Using the information ->
1. In the guide to mutation testing with Pest below, what are the small, deliberate changes to the codebase called?
2. Copy the passage of the mutation testing guide below between "A practical guide" and "testing comes in.", inclusive.

== Excerpt

A practical guide to mutation testing with Pest

Hey fellow Laravel devs! Let's talk about something that can seriously boost the way we test our code: mutation testing. We all want clean, robust code, and we put in a lot of effort to write tests. How sure are we that our tests are actually catching everything? I mean, we've all seen tests that pass but maybe aren't as thorough as we thought. That's where mutation testing comes in.

Mutation testing goes beyond code coverage to check the quality of our tests. It works by making small changes (mutations) to our code and then rerunning our tests to see if they fail. If a test still passes with a mutation, it means the test isn't really covering that specific part of the code. Think of it like a stress test for your tests. It’s not about finding bugs in your code directly, but about highlighting areas where your tests might be a bit weak. It helps us find blind spots and make our tests more robust and reliable.

We all know that 100% code coverage doesn't guarantee perfect tests. You might have lines of code that are run by tests, but that doesn't mean you're testing every case. Mutation testing ensures that our tests are actually checking the right things. This is super important for larger projects. By using this method, we can make sure that our tests are doing their job and that they're ready to catch any issues we might accidentally introduce in the future.

So, let's dive in and see how we can use mutation testing to write better, more reliable tests!

What is mutation testing?

Mutation testing is a cool technique that helps us evaluate how effective our test suites are by introducing small, deliberate changes to our codebase. These changes, called mutations, are like mini-simulations of common coding errors or edge cases. The idea is that if our tests are well-written, they should detect these mutations and fail.

====
== Provided information

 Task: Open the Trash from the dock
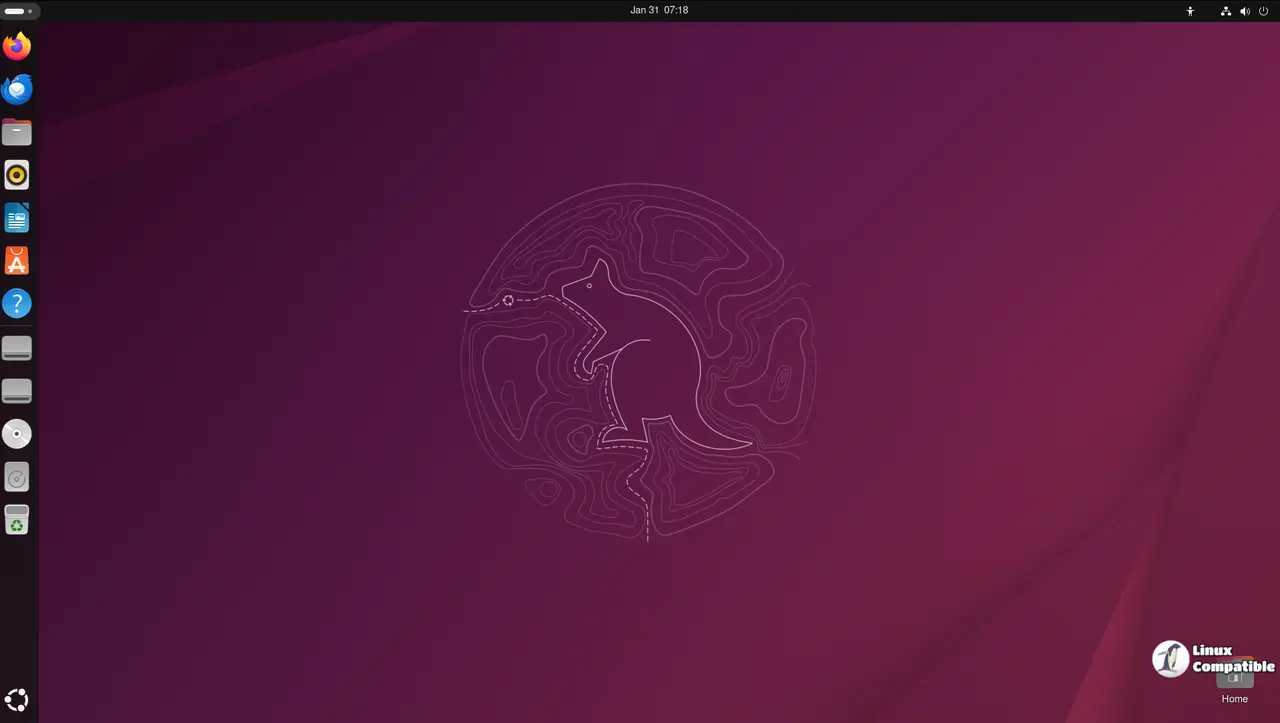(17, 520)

====
== Provided information

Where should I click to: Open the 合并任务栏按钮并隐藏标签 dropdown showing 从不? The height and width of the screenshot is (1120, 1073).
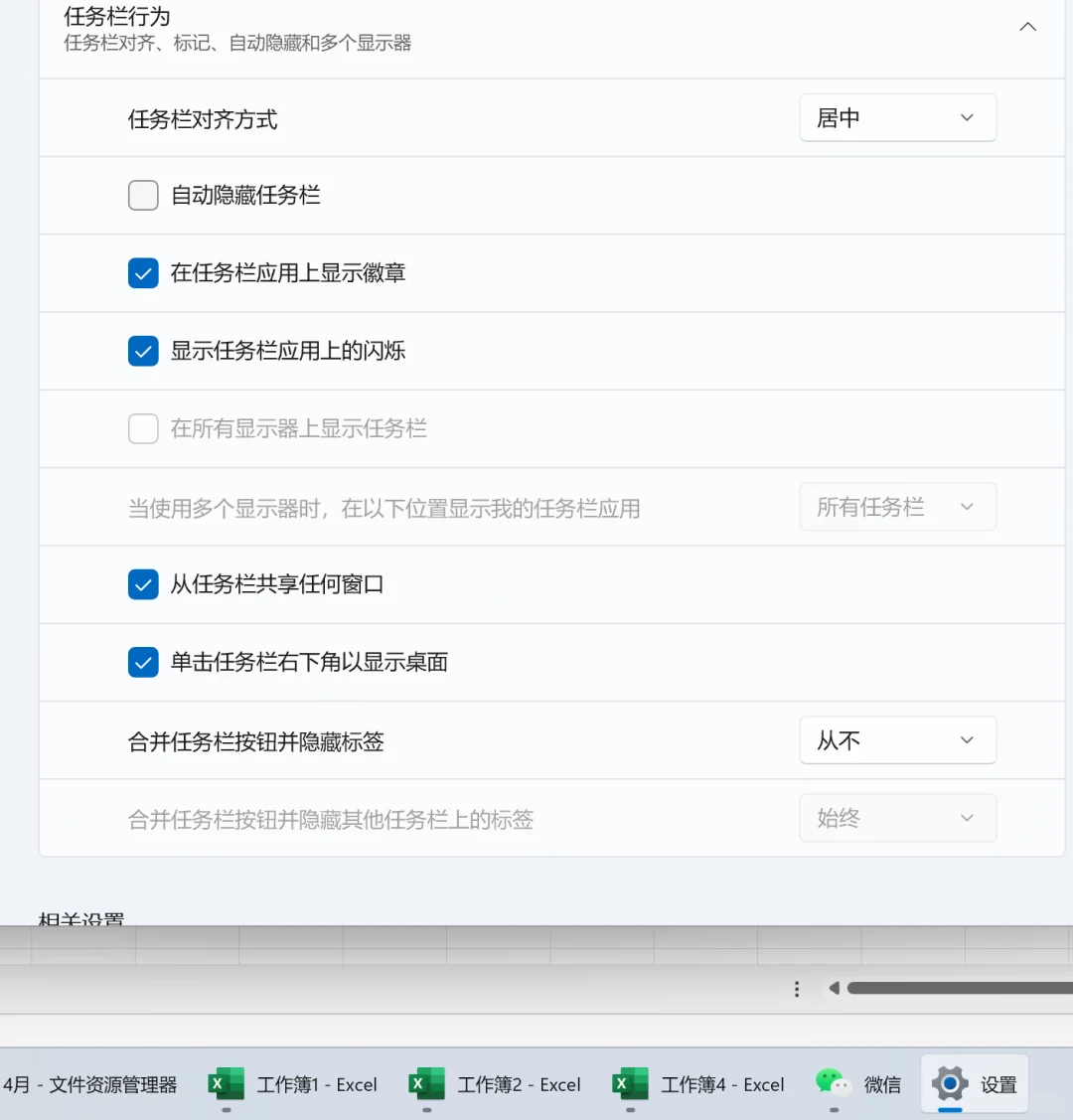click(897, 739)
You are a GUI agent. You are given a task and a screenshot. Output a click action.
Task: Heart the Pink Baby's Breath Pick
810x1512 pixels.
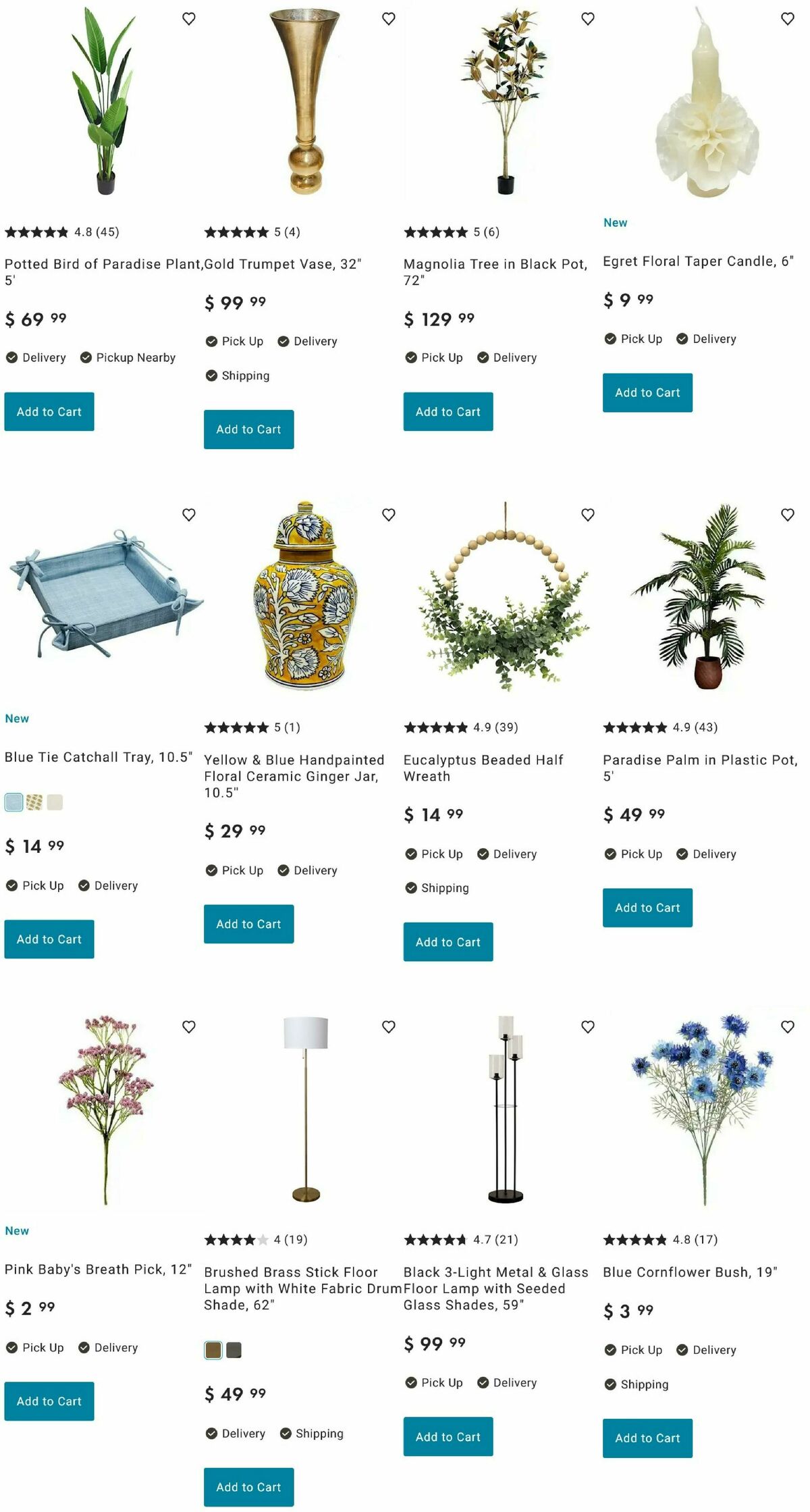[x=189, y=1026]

====

Numbered responses ->
1. They are called mutations.

2.
A practical guide to mutation testing with Pest

Hey fellow Laravel devs! Let's talk about something that can seriously boost the way we test our code: mutation testing. We all want clean, robust code, and we put in a lot of effort to write tests. How sure are we that our tests are actually catching everything? I mean, we've all seen tests that pass but maybe aren't as thorough as we thought. That's where mutation testing comes in.